Enterprise has the Boll Weevil monument, the country’s only monument to a pest. But Pike County can boast of its proud history in the peanut butter industry and the annual Peanut Butter Festival in Brundidge.

Brundidge had one of the earliest peanut butter mills in the Southeast, which churned out more than two million jars of the popular foodstuff each year. The festival that pays tribute to peanut butter is in its 22nd year.

So, the peanut and peanut better connection between the two Milky Moos is strong and both are peanut and peanut butter proud.

The “Boll Weevil Special” is a tribute to the important role peanuts play in the economy of the area, said Davis said.

“The Oreo cookie in the ice cream represents the fertile dirt where the peanuts grow, the marshmallows represent cotton, and, of course, there are peanuts and peanut butter and together they make a great ice cream,” she said.

Kathy Sauer, Pike County Chamber of Commerce president, congratulated Milky Moo’s in Enterprise and Troy on the national recognition.

“This recognition is not only good for Milky Moo’s here in Troy and in Enterprise, it’s good for Pike and Coffee counties,” Sauer said. “When a business in our town is featured in a national magazine, it’s good for that business and for our town because it puts our name out there. The Food Network Magazine distributes about 1.4 million copies a month and that’s a lot of exposure.”

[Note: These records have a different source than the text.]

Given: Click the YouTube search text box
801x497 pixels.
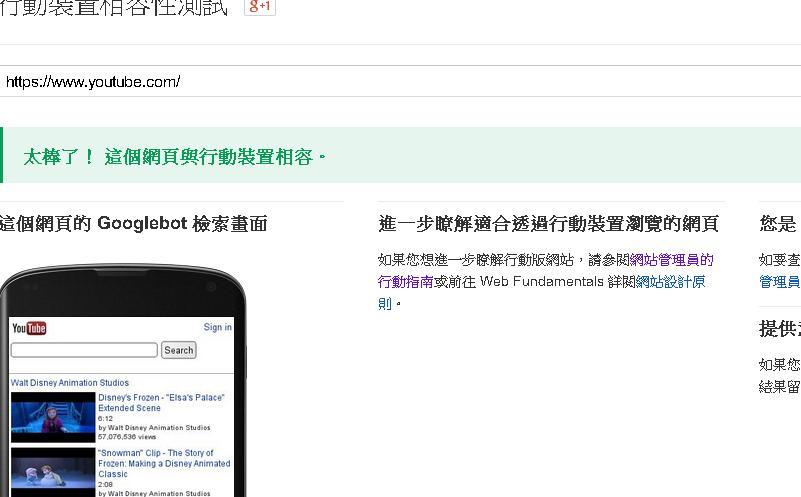Looking at the screenshot, I should 84,350.
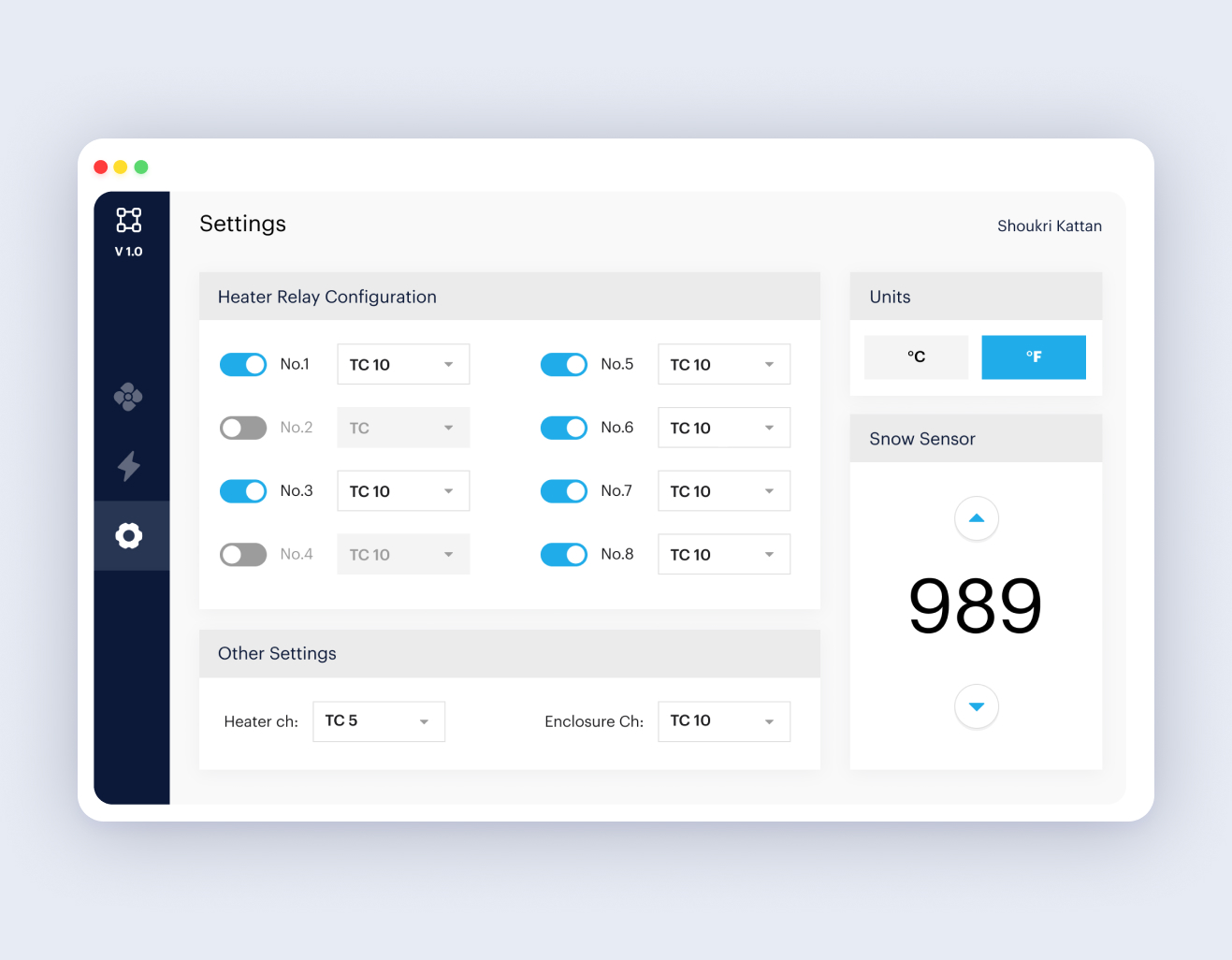Switch units to °C
This screenshot has width=1232, height=960.
click(916, 357)
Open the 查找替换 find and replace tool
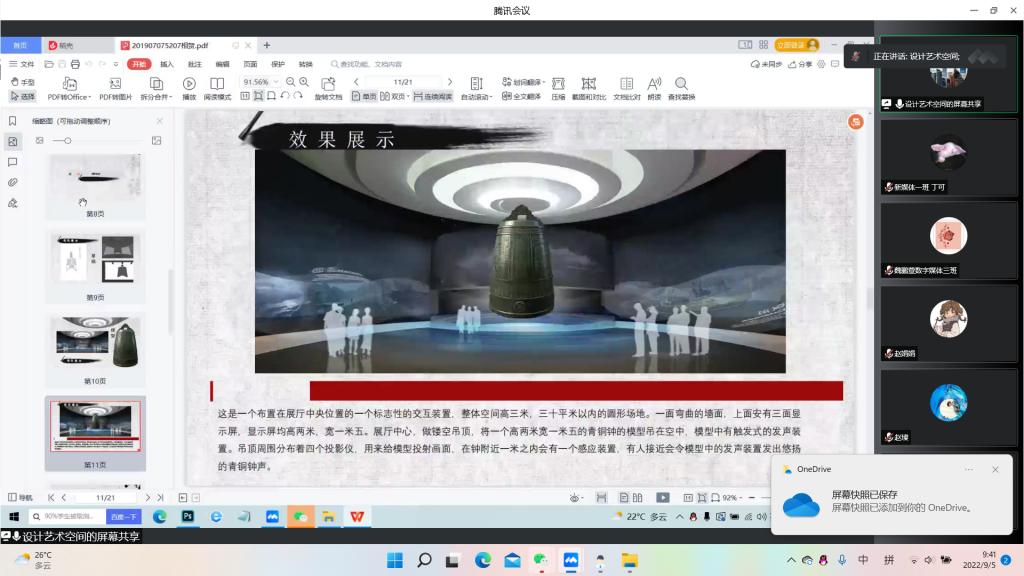 point(681,87)
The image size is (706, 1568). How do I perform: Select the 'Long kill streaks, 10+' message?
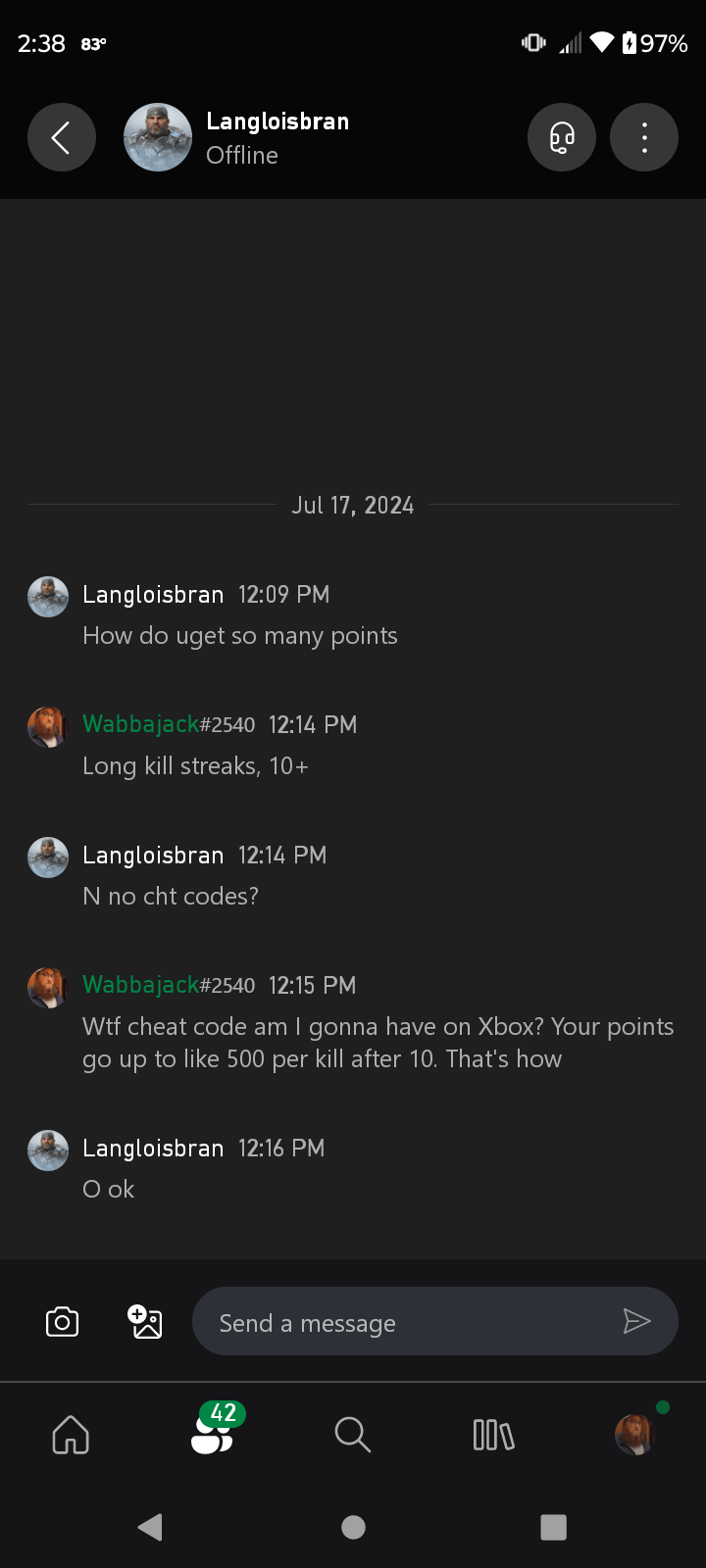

Sauer said such recognition also ties a community together.

“There’s a connection now between Brundidge’s Peanut Butter Festival and Milky Moo’s,” Sauer said. “That brings us all closer together and that’s good for business and good for communities.”

Sauer said it’s fun to see what special flavors have been selected from other states.

By Googling the Food Network Magazine 50 States 50 Ice Cream Treats, you can see all the featured flavors including Mississippi’s Moon Pie RC Cola at The HookUp in Biloxi or Florida’s more sophisticated frozen treat, the Edison Crullers, with carrots/ crisp crullers, cardamom glaze and white raisin puree.

Maryland features its Pig Brittle with vanilla ice cream. Massachusetts has an “Adult” Ice Cream Soda and South Carolina’s featured treat is a Smoked Chocolate Parfait.

For the more adventurous ice cream connoisseurs, Montana’s Sweet Peak offers Ranch Dressing Ice Cream with Carrot Sticks while North Dakota has Whirla Whip with Dill Pickles.

The Food Network Magazine featured its “treat picks” but just about everybody has favorite ice cream treats – cones, cups, sodas, floats, shakes and malts. Everybody screams for ice cream.

President Ronald Reagan acknowledged the national passion for ice cream. In 1984, he designated July as National Ice Cream Month and the third Sunday of the month National Ice Cream Day. The President’s declaration to eat more ice cream was heard throughout the land.

Americans listened then and are still listening. In the year 2010, the United States ice cream industry generated total revenues of $10 billion so as the word of the old song goes, “I scream you scream; we all scream for ice cream.”